Might as well give me a knife and let me stab myself over and over. That would hurt less than having to relive the violent deaths of eleven men who were, each and every one, better than me. I sat on the edge of my bed and stared at the ear bud for several minutes. Then I took it and placed it on one of the recessed shelves. I went back to the bed and picked up the tablet, and scrolled until I found the rules for Suicide 101. A strain of unwanted music filled my head as Blue Öyster Cult sang about forty thousand men and women everyday who killed themselves. What was so bad? I mean if the pain got to the point where it was unbearable, why not deliver yourself from it? I found what I was looking for, and as I read, my chin sank deeper into my chest. I had to bear witness before I could move onto the next step.
Fucking mindjacked!
I dropped the tablet on the bed as explosions shook the surface of my mind, rounds whizzed past my head, a helicopter swooped in from somewhere and crashed. I staggered to the other side of the room, put my back against the wall, and sank to the floor
. I let my arms dangle over my knees as I stared across the room with slitted eyes, barely able to see the Bluetooth over the horizon of my many dead.
Rodney came and went.
Whichever meal it was, I skipped it.

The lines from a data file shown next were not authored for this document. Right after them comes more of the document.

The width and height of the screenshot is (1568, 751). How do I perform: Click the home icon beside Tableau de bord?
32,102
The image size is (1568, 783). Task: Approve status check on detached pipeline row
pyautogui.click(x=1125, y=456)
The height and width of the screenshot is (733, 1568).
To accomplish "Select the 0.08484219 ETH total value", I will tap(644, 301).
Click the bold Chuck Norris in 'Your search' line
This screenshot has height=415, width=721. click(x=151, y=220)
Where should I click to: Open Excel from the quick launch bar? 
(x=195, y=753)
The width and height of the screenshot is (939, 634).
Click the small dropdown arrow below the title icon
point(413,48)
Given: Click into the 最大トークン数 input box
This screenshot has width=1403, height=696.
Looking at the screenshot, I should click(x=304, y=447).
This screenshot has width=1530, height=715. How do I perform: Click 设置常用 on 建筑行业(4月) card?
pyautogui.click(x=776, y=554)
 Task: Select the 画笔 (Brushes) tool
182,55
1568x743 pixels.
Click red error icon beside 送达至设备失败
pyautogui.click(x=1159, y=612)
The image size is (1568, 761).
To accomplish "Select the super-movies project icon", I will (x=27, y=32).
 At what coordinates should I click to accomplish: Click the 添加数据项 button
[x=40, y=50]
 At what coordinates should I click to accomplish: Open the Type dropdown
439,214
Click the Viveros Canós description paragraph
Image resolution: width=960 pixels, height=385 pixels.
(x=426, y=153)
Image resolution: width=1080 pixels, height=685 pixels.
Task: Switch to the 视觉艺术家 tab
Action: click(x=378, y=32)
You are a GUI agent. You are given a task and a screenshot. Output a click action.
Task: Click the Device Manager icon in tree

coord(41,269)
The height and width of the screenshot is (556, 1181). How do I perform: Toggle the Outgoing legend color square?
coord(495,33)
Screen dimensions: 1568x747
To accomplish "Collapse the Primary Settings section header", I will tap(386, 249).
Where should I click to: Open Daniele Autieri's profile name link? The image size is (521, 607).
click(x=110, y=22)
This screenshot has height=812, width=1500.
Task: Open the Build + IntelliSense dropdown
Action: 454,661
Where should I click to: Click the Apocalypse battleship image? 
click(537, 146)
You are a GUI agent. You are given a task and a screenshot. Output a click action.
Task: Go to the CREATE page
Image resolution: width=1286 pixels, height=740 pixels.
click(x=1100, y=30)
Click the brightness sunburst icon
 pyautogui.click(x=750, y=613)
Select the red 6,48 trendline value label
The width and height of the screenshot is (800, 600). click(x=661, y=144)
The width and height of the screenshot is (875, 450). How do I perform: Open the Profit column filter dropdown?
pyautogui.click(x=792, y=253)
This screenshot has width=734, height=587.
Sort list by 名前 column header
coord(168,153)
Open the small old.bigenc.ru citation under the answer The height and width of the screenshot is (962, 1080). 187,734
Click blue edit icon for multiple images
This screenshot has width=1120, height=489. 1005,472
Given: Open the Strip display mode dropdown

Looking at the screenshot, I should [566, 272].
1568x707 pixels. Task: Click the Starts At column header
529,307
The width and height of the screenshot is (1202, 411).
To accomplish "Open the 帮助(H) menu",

It wasn’t the first time. The robot waited a moment, beeped a few times, then moved on.
And I continued staring.
During the entire time I was trying not to relive anything. I was trying to make my mind a blank. But like that old trick where you tell someone not to think of a white horse, all I could think of was what I was trying not to remember. But my mind was getting it wrong. Frank died from a sniper, but in my mind he was run over by a tank. Lashonne was hit with an RPG, but in my head he was shot by a platoon of five-year-olds with Kalashnikovs. The more I tried not to think about them, the more my mind rebelled. It was that damned, overwhelming sense of responsibility I had for them.